Stored items
- Opening Delimiter -
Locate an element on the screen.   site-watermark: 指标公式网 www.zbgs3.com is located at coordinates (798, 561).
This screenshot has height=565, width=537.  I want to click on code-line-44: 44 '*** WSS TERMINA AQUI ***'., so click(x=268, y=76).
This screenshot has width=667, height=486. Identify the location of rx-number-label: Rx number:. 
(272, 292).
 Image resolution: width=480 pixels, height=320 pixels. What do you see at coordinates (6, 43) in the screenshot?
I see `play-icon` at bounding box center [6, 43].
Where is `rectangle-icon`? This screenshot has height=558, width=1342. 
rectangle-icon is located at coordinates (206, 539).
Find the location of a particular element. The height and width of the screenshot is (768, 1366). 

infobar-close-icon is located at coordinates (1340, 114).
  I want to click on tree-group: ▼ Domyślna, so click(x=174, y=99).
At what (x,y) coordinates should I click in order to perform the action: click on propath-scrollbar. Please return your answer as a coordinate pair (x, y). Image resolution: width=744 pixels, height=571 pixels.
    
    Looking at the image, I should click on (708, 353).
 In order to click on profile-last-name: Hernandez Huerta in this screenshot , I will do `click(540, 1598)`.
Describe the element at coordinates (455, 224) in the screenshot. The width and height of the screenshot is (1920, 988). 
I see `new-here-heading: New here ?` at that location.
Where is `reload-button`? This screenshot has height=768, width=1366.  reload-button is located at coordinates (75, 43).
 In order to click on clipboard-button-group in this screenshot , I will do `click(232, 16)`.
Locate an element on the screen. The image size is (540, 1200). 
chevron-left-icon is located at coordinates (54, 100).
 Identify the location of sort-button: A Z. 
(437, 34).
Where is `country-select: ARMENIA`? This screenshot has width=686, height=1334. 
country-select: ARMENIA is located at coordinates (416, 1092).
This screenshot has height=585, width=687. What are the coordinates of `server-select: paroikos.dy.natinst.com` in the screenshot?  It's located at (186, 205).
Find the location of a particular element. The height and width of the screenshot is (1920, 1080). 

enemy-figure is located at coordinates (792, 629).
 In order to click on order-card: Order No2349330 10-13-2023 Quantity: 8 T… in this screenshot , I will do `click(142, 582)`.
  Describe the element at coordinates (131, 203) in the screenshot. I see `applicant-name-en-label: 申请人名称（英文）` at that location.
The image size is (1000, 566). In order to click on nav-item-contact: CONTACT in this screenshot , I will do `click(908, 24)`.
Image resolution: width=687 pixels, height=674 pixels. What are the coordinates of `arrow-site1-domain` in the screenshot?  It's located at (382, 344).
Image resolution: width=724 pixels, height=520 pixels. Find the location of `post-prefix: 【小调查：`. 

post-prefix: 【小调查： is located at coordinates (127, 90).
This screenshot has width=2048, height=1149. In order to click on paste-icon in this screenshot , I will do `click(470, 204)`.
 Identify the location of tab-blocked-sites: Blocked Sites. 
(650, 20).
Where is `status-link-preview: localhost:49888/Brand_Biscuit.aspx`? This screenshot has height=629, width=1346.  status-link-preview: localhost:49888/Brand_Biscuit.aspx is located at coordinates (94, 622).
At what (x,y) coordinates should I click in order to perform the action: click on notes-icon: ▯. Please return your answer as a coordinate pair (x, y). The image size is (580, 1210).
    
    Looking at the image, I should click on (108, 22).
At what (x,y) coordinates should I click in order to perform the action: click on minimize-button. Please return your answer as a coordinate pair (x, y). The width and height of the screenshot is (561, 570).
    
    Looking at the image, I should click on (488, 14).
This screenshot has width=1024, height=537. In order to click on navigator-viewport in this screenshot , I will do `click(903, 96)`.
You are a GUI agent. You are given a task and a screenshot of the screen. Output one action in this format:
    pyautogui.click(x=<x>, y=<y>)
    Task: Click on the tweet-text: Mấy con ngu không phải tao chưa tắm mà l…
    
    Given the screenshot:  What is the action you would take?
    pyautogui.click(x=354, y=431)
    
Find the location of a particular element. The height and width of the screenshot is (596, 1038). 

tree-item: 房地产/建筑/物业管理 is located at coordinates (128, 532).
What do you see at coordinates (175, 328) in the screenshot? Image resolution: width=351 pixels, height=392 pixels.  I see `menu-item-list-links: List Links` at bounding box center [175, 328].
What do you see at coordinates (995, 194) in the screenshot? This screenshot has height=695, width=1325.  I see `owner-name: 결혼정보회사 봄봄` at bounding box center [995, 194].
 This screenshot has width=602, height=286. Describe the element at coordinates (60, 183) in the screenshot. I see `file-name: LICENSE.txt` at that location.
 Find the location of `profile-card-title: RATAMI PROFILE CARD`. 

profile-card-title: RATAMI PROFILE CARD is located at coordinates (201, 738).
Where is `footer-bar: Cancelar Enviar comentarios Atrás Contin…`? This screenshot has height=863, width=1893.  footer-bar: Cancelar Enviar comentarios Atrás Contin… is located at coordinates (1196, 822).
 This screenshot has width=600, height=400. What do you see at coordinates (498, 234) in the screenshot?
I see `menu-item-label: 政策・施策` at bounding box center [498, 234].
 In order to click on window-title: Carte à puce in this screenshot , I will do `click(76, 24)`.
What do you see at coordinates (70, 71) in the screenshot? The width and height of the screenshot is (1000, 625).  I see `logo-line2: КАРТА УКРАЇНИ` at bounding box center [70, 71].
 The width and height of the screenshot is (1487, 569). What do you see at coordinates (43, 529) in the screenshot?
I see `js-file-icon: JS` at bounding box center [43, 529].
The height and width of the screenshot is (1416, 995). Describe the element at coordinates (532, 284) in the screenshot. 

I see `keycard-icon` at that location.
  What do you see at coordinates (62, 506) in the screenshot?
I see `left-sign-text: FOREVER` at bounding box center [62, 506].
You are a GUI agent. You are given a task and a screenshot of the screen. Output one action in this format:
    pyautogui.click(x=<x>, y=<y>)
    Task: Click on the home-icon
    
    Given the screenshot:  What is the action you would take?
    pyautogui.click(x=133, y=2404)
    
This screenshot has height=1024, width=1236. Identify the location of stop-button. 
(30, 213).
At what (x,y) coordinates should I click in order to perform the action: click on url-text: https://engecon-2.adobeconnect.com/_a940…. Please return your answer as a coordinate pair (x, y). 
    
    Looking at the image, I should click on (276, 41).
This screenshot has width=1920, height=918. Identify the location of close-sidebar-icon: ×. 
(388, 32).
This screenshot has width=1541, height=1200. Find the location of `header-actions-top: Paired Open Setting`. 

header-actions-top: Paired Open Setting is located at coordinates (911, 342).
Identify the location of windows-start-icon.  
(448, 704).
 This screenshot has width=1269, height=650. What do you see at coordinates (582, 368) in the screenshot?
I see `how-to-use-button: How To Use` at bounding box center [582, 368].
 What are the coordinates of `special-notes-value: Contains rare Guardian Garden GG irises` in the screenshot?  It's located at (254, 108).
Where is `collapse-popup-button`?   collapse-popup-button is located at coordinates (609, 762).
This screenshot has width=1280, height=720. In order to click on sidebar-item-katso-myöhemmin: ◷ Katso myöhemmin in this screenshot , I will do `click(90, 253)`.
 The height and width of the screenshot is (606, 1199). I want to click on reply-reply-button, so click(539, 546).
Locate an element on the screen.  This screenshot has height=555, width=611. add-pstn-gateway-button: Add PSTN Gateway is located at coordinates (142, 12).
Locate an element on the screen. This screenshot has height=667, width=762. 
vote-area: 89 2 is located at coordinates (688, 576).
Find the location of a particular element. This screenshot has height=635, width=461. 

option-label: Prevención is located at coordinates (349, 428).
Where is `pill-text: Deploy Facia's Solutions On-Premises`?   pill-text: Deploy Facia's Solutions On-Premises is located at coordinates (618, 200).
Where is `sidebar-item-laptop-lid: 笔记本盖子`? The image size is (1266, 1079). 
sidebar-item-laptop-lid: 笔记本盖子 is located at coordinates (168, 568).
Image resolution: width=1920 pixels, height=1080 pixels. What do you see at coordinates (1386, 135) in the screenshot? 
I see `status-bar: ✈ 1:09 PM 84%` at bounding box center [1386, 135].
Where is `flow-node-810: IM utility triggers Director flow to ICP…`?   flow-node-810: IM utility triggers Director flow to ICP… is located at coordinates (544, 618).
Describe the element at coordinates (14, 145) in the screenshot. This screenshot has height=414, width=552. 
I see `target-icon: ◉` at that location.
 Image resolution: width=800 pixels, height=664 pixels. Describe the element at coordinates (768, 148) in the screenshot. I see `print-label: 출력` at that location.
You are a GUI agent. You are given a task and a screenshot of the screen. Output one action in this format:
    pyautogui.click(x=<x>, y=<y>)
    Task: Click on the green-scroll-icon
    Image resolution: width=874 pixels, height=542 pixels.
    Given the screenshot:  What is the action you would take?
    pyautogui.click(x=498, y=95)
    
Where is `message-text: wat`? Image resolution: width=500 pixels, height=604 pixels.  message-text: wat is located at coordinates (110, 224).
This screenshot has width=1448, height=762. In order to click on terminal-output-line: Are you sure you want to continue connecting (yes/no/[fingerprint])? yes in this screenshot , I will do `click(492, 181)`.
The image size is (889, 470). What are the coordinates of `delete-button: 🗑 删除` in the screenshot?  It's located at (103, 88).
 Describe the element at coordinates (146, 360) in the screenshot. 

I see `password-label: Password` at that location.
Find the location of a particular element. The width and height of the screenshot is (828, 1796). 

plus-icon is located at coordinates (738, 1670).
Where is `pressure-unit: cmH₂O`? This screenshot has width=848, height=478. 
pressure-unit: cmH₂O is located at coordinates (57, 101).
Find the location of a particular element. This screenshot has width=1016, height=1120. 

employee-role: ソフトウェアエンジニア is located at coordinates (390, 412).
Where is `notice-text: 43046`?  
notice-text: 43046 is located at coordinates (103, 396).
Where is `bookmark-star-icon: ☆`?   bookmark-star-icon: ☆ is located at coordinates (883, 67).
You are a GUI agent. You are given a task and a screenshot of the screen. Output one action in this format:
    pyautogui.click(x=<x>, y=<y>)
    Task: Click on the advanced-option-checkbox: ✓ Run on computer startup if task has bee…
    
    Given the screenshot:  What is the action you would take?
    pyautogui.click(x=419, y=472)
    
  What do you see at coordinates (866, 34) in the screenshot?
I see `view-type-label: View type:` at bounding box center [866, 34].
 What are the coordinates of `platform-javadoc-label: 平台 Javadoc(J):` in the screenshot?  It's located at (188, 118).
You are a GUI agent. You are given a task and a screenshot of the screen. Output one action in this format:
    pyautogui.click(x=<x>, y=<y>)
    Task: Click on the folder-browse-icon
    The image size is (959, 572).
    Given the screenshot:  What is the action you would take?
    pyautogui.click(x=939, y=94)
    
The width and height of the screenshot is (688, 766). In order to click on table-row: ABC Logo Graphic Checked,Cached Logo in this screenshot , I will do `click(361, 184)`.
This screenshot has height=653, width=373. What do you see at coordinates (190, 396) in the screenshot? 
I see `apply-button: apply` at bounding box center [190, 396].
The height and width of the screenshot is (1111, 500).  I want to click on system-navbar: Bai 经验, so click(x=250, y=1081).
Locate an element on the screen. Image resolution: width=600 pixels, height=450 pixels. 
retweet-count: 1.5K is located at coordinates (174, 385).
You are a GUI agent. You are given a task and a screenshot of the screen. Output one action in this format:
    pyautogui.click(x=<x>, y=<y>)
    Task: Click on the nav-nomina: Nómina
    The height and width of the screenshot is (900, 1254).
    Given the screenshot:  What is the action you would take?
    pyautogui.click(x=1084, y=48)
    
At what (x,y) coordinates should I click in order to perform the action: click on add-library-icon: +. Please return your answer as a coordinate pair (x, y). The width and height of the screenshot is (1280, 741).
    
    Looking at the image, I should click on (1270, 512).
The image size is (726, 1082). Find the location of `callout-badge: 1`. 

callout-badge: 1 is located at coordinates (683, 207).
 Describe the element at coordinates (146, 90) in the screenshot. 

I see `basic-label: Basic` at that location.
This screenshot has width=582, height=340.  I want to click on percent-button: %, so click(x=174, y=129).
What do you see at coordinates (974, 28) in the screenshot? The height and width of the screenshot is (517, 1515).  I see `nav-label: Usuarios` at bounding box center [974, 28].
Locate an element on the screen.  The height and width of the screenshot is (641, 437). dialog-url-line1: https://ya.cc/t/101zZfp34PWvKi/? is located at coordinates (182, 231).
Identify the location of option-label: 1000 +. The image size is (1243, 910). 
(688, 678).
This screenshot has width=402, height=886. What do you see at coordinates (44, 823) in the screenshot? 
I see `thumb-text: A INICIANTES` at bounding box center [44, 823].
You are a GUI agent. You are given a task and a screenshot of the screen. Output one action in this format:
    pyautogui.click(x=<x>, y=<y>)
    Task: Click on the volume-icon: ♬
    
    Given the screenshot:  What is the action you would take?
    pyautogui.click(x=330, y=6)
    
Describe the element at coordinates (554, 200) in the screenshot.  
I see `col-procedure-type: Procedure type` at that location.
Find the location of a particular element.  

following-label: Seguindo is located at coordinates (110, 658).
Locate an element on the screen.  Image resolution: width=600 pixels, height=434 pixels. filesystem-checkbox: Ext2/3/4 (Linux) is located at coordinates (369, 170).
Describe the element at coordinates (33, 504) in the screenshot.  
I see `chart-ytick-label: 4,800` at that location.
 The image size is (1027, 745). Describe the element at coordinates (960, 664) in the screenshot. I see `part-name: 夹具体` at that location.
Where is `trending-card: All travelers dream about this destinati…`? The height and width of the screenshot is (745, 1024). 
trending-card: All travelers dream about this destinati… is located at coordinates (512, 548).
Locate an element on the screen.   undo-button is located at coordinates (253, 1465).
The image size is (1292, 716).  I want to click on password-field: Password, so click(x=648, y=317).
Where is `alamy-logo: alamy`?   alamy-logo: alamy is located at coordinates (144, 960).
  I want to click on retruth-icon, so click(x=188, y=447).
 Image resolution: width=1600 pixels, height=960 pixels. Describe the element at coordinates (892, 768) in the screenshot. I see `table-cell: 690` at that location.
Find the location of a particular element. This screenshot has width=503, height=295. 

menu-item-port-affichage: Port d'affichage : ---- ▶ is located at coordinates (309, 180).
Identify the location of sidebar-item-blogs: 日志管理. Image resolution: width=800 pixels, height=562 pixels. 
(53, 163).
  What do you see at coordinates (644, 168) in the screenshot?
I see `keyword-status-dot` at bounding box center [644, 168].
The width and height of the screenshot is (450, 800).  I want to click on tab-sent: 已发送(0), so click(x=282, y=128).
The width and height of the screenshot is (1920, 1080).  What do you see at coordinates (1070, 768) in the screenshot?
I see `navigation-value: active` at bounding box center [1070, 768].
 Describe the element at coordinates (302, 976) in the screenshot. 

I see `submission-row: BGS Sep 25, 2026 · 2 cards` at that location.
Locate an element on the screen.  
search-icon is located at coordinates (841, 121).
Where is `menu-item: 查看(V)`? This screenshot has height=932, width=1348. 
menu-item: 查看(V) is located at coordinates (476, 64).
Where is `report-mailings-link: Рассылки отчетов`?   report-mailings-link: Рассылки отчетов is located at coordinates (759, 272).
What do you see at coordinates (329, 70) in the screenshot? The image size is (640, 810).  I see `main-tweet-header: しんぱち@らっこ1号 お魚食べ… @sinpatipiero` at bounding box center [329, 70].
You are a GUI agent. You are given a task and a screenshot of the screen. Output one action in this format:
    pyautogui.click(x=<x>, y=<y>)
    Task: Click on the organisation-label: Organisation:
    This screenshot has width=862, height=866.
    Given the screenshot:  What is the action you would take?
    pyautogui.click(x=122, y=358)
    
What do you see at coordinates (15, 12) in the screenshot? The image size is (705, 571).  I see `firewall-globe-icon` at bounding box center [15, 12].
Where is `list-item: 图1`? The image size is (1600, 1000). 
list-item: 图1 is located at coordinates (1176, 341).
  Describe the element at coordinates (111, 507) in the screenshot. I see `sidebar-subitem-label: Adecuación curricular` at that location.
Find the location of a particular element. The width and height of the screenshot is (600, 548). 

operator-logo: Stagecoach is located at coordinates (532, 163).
- Closing Delimiter -
- **ACTION ITEM**: Reproduce the items word for word, beginning with the very first line and continuing through the line that contains "coordinates (75, 43).".

- **REPLY TO THE TASK**:
Locate an element on the screen.   site-watermark: 指标公式网 www.zbgs3.com is located at coordinates (798, 561).
This screenshot has height=565, width=537.  I want to click on code-line-44: 44 '*** WSS TERMINA AQUI ***'., so click(x=268, y=76).
This screenshot has width=667, height=486. Identify the location of rx-number-label: Rx number:. 
(272, 292).
 Image resolution: width=480 pixels, height=320 pixels. What do you see at coordinates (6, 43) in the screenshot?
I see `play-icon` at bounding box center [6, 43].
Where is `rectangle-icon`? This screenshot has height=558, width=1342. 
rectangle-icon is located at coordinates (206, 539).
Find the location of a particular element. The height and width of the screenshot is (768, 1366). 

infobar-close-icon is located at coordinates (1340, 114).
  I want to click on tree-group: ▼ Domyślna, so click(x=174, y=99).
At what (x,y) coordinates should I click in order to perform the action: click on propath-scrollbar. Please return your answer as a coordinate pair (x, y). Image resolution: width=744 pixels, height=571 pixels.
    
    Looking at the image, I should click on (708, 353).
 In order to click on profile-last-name: Hernandez Huerta in this screenshot , I will do `click(540, 1598)`.
Describe the element at coordinates (455, 224) in the screenshot. The width and height of the screenshot is (1920, 988). 
I see `new-here-heading: New here ?` at that location.
Where is `reload-button`? This screenshot has height=768, width=1366.  reload-button is located at coordinates (75, 43).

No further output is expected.